> EXERCISE TASKS:
(A) Which kinds of new files was the writer of the firewall crash post checking had downloaded and deployed during the morning check? List them.
(B) Set down, word for word, the stretch of the firewall crash post from "I tried to SSH" through "off of that.".

> SOURCE EXTRACT:

09-07-2022 02:14 PM
Hello all, we have an FMCv Version 7.1.0.1 supporting 6 devices.
4 FTD 2130's version 7.1.0.1
2 FTD 2110's version 7.1.0.1
The 2130's are in HA pairs, one at my location and one at a remote location. A couple of weeks ago I was doing my morning check to see if new VDB, LSP and SRU files had downloaded and deployed when all of a suddent I got warning messages from the FMC that there was no heart beat detected on the port between the two FTDs. This resulted in a smooth failover to the secondary standby so no connectivity was lost.
I tried to SSH into the other FTD during this alert time and got kicked out. Finally went and checked the device and it was dark. No lights except the power light so no data flowing. After about a minute the unit came back on line and all lights went green.
I went back downstairs and started collecting data via ssh commands from that unit.
I got a TAC case open and they are reviewing the data and have confirmed that it did indeed crashed based off of that.
They continue to review so the case is still open.
RIght now the device that is normally Primary Active is now Primary Standby and I'm not ready to try swapping it back until I find out the why behind it. This means no code upgrades, service updates or patching of any kind. Should we be forced into one due to an IAVA or something that would be different.

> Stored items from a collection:

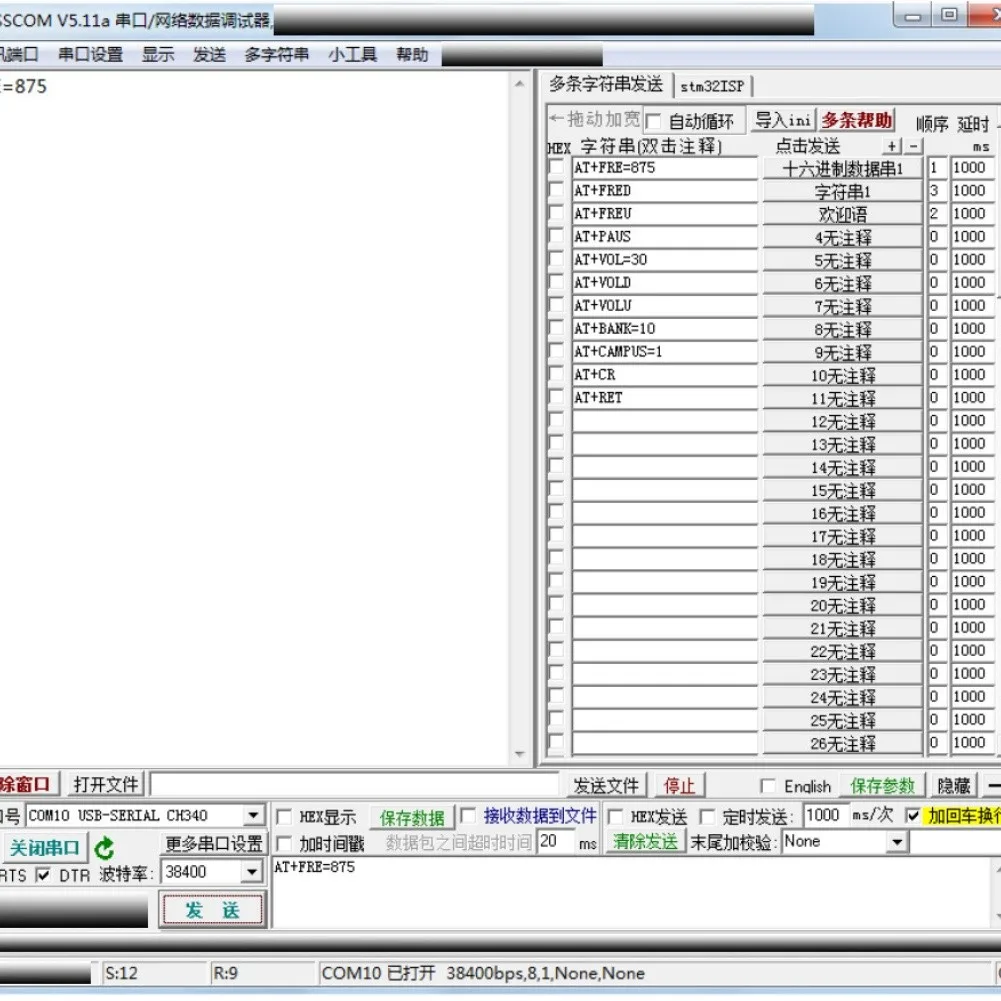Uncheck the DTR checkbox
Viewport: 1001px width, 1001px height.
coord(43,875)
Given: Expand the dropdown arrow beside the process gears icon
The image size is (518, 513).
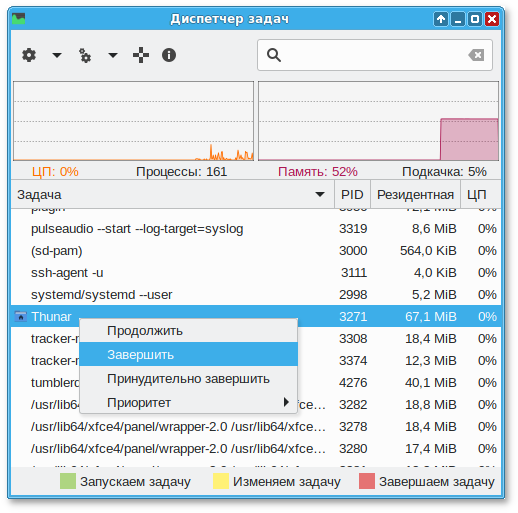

> SOLUTIONS TO EACH TASK:
(A) VDB, LSP and SRU files.

(B)
I tried to SSH into the other FTD during this alert time and got kicked out. Finally went and checked the device and it was dark. No lights except the power light so no data flowing. After about a minute the unit came back on line and all lights went green.
I went back downstairs and started collecting data via ssh commands from that unit.
I got a TAC case open and they are reviewing the data and have confirmed that it did indeed crashed based off of that.